Power and transmission pose
the greatest challenges to the project technology wise. The
canopy of the rainforest is very dense and high above the
ground. Possibilities for maintaining power for the detectors
over long periods of time include harnessing solar or water to
generate power. Transmitters could be mounted high in a tree
or in an open space. To conserve power and reduce transmission
time, the detectors do not have to be on constantly. They
could be activated for small intervals of time, for example,
15 seconds once every 2 hours. The data also does not have to
be instantaneously transmitted for analysis either. It can be
stored with the detector and after enough has accumulated over
a designated amount of time, such as a week or two, all of the
data can be transmitted at once to the central processing
center.
- Implementation:
Installation of the devices
would be the most significant and difficult part of
implementing the monitoring systems. Prospective colonies to
be monitored must first be analyzed and then narrowed down to
ones that fit the specific criterion of the project(s).
Overall density of the detectors based on the locality of the
colonies being monitored would vary between the three
different zones of heavily threatened, moderately threatened,
and pristine zones. Each site would require only about one or
two detectors, since the average bat detector has a range of
approximately 30 meters.
The installing of the
equipment in the rainforest should be done by a competent
group of experts who have the skills to make modifications in
set-up if necessary. These experts would most likely include,
but are not limited to, people experienced with mechanical,
electrical, and software systems, along with a good
familiarity with the equipment being employed. These experts
can either be trained scientists who are in residence in the
area or people brought in from outside the area.
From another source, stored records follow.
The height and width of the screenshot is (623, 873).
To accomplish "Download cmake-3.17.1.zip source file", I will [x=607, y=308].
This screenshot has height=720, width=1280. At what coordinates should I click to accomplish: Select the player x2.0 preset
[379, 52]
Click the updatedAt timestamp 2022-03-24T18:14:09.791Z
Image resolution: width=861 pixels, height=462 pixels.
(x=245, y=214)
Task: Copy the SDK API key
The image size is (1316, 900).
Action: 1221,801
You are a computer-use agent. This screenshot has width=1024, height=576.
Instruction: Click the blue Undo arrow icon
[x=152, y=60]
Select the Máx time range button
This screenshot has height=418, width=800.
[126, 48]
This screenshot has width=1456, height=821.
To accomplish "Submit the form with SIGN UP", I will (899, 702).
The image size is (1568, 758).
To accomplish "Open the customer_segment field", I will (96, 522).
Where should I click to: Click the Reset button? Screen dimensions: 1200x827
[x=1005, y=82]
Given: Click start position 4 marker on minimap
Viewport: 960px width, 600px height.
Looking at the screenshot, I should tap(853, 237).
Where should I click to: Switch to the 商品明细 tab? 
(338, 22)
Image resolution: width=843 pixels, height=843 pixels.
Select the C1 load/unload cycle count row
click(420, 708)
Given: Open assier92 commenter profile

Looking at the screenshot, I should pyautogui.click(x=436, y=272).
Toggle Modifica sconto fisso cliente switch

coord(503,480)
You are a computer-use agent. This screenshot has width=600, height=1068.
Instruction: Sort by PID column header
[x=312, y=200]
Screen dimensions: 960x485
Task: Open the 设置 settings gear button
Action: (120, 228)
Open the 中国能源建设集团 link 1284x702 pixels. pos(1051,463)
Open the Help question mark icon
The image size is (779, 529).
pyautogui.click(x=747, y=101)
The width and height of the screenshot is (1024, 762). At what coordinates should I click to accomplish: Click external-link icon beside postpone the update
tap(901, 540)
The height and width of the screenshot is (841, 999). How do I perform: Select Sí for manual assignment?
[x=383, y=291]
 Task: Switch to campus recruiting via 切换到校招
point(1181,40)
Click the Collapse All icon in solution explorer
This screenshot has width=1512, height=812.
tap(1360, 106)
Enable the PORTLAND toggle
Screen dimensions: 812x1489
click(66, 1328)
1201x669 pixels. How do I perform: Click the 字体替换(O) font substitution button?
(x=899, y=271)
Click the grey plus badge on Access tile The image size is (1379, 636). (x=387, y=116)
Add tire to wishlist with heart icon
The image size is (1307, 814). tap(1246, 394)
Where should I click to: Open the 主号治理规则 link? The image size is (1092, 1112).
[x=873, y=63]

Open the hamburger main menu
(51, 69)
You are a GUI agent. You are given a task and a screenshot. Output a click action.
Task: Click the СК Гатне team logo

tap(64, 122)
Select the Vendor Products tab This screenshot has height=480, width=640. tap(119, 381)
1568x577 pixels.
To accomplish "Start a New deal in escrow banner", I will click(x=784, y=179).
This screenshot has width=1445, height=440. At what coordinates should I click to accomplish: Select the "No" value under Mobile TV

Maintenance would most likely
be done by trained scientists and/or engineers who live in the
local area, since transporting people from distant regions
would be expensive and impractical. One possibility would be
to train the native inhabitants in regions that are especially
difficult to reach by outsiders to help maintain the
monitoring stations.
Data synthesis and analysis
would be an enormous task, since the sheer amount of data
would probably be extraordinary. The information gathered
would certainly have to be analyzed by computers, since the
enormous volume of data generated by the monitoring detectors
would be far too much to be feasibly done by hand.
- Expenses:
Due to the different natures
of the three proposals and the adaptability of the three
divisional zones and their interpretations, calculating how
much the entire project would take would result in a rough
estimate at best. A ballpark estimate can be obtained by
making the following assumptions:
-
Highly Threatened Zone Concentration: 1 detector
per 15 miles2
-
Moderately Threatened Zone Concentration: 1
detector per 20 miles2
-
Pristine Zone Concentration: 1 detector per
200-250 miles2
-
Area of Highly Threatened Zone: 7000 miles2
-
Area of Moderately Threatened Zone: 36,000 miles2
-
Area of Pristine Zone: 1,300,000 miles2
-
Average Cost of Equipment per Station: $1000
-
Average Cost of Installation per Station: $100
-
Average Cost of Maintenance per Station per year:
$20
-
Average Cost of Data Analysis per year: $1
million
Estimates on the
land coverage of areas that are highly threatened and pristine
are based on estimates that 1.89 million hectares of
rainforest are cut down in the Amazon per year and that there
is approximately 344 million hectares of remaining forest
coverage left.
All costs stated above are educated guesses, and include the
cost of labor to install and maintain the stations.
With the above
assumptions, the estimated cost of installing the system comes
out to be $8.2-9.6 million and subsequent maintenance and data
analysis costs come out to be $1.1-1.2 million per year.